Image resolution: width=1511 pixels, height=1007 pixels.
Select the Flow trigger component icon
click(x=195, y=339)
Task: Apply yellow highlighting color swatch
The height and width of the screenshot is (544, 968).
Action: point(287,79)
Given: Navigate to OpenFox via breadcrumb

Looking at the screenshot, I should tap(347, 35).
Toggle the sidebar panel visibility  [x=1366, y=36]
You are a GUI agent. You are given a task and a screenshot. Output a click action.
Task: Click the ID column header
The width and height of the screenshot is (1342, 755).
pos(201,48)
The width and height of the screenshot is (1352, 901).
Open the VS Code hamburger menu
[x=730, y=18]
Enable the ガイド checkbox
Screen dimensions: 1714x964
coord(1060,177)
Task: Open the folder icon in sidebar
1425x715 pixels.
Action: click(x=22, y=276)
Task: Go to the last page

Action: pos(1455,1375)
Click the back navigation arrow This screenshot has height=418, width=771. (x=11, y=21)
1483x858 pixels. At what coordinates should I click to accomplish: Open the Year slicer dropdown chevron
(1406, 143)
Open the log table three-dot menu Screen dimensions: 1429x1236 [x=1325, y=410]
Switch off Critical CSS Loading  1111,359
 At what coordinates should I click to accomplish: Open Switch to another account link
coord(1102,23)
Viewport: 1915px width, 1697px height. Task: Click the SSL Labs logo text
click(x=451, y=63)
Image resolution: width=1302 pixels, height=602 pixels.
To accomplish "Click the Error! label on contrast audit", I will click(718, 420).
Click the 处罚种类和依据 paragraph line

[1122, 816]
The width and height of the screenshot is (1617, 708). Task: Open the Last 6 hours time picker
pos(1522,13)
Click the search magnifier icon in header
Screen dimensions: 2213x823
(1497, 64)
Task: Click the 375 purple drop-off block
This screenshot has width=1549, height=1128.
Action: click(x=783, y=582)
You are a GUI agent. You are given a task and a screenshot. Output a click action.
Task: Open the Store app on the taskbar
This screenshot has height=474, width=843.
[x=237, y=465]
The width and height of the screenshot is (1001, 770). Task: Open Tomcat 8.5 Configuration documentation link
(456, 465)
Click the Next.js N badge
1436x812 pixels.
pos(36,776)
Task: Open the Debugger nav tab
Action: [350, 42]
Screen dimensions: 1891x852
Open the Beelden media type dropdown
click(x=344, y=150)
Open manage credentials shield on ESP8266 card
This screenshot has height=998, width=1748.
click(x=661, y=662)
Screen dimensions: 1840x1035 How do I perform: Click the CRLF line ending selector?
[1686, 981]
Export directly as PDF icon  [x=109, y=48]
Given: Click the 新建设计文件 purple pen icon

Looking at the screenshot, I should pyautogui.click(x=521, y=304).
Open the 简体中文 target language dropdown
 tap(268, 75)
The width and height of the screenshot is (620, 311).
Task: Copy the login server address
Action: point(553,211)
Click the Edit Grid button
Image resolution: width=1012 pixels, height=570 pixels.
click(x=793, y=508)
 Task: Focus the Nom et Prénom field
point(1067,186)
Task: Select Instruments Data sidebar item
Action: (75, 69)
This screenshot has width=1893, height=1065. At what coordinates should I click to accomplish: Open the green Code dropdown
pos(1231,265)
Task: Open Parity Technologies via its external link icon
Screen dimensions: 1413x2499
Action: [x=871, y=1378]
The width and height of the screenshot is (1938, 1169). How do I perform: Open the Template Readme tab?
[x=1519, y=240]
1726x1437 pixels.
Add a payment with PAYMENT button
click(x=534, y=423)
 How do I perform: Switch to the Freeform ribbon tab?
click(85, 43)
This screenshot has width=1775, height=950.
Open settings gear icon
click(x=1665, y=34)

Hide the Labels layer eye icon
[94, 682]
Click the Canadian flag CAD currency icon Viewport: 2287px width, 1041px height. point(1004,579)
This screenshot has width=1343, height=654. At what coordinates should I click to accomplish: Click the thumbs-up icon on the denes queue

_Problem to work on_
Each entry in the data should be restated exactly as it was written.

_Your solution_
Image resolution: width=1511 pixels, height=1007 pixels.
Select the Flow trigger component icon
click(x=195, y=339)
Task: Apply yellow highlighting color swatch
The height and width of the screenshot is (544, 968).
Action: point(287,79)
Given: Navigate to OpenFox via breadcrumb

Looking at the screenshot, I should tap(347, 35).
Toggle the sidebar panel visibility  [x=1366, y=36]
You are a GUI agent. You are given a task and a screenshot. Output a click action.
Task: Click the ID column header
The width and height of the screenshot is (1342, 755).
pos(201,48)
The width and height of the screenshot is (1352, 901).
Open the VS Code hamburger menu
[x=730, y=18]
Enable the ガイド checkbox
Screen dimensions: 1714x964
coord(1060,177)
Task: Open the folder icon in sidebar
1425x715 pixels.
Action: click(x=22, y=276)
Task: Go to the last page

Action: pos(1455,1375)
Click the back navigation arrow This screenshot has height=418, width=771. (x=11, y=21)
1483x858 pixels. At what coordinates should I click to accomplish: Open the Year slicer dropdown chevron
(1406, 143)
Open the log table three-dot menu Screen dimensions: 1429x1236 [x=1325, y=410]
Switch off Critical CSS Loading  1111,359
 At what coordinates should I click to accomplish: Open Switch to another account link
coord(1102,23)
Viewport: 1915px width, 1697px height. Task: Click the SSL Labs logo text
click(x=451, y=63)
Image resolution: width=1302 pixels, height=602 pixels.
To accomplish "Click the Error! label on contrast audit", I will click(718, 420).
Click the 处罚种类和依据 paragraph line

[1122, 816]
The width and height of the screenshot is (1617, 708). Task: Open the Last 6 hours time picker
pos(1522,13)
Click the search magnifier icon in header
Screen dimensions: 2213x823
(1497, 64)
Task: Click the 375 purple drop-off block
This screenshot has width=1549, height=1128.
Action: click(x=783, y=582)
You are a GUI agent. You are given a task and a screenshot. Output a click action.
Task: Open the Store app on the taskbar
This screenshot has height=474, width=843.
[x=237, y=465]
The width and height of the screenshot is (1001, 770). Task: Open Tomcat 8.5 Configuration documentation link
(456, 465)
Click the Next.js N badge
1436x812 pixels.
pos(36,776)
Task: Open the Debugger nav tab
Action: [350, 42]
Screen dimensions: 1891x852
Open the Beelden media type dropdown
click(x=344, y=150)
Open manage credentials shield on ESP8266 card
This screenshot has height=998, width=1748.
click(x=661, y=662)
Screen dimensions: 1840x1035 How do I perform: Click the CRLF line ending selector?
[1686, 981]
Export directly as PDF icon  [x=109, y=48]
Given: Click the 新建设计文件 purple pen icon

Looking at the screenshot, I should pyautogui.click(x=521, y=304).
Open the 简体中文 target language dropdown
 tap(268, 75)
The width and height of the screenshot is (620, 311).
Task: Copy the login server address
Action: point(553,211)
Click the Edit Grid button
Image resolution: width=1012 pixels, height=570 pixels.
click(x=793, y=508)
 Task: Focus the Nom et Prénom field
point(1067,186)
Task: Select Instruments Data sidebar item
Action: (75, 69)
This screenshot has width=1893, height=1065. At what coordinates should I click to accomplish: Open the green Code dropdown
pos(1231,265)
Task: Open Parity Technologies via its external link icon
Screen dimensions: 1413x2499
Action: [x=871, y=1378]
The width and height of the screenshot is (1938, 1169). How do I perform: Open the Template Readme tab?
[x=1519, y=240]
1726x1437 pixels.
Add a payment with PAYMENT button
click(x=534, y=423)
 How do I perform: Switch to the Freeform ribbon tab?
click(85, 43)
This screenshot has width=1775, height=950.
Open settings gear icon
click(x=1665, y=34)

Hide the Labels layer eye icon
[94, 682]
Click the Canadian flag CAD currency icon Viewport: 2287px width, 1041px height. point(1004,579)
This screenshot has width=1343, height=654. At what coordinates should I click to accomplish: Click the thumbs-up icon on the denes queue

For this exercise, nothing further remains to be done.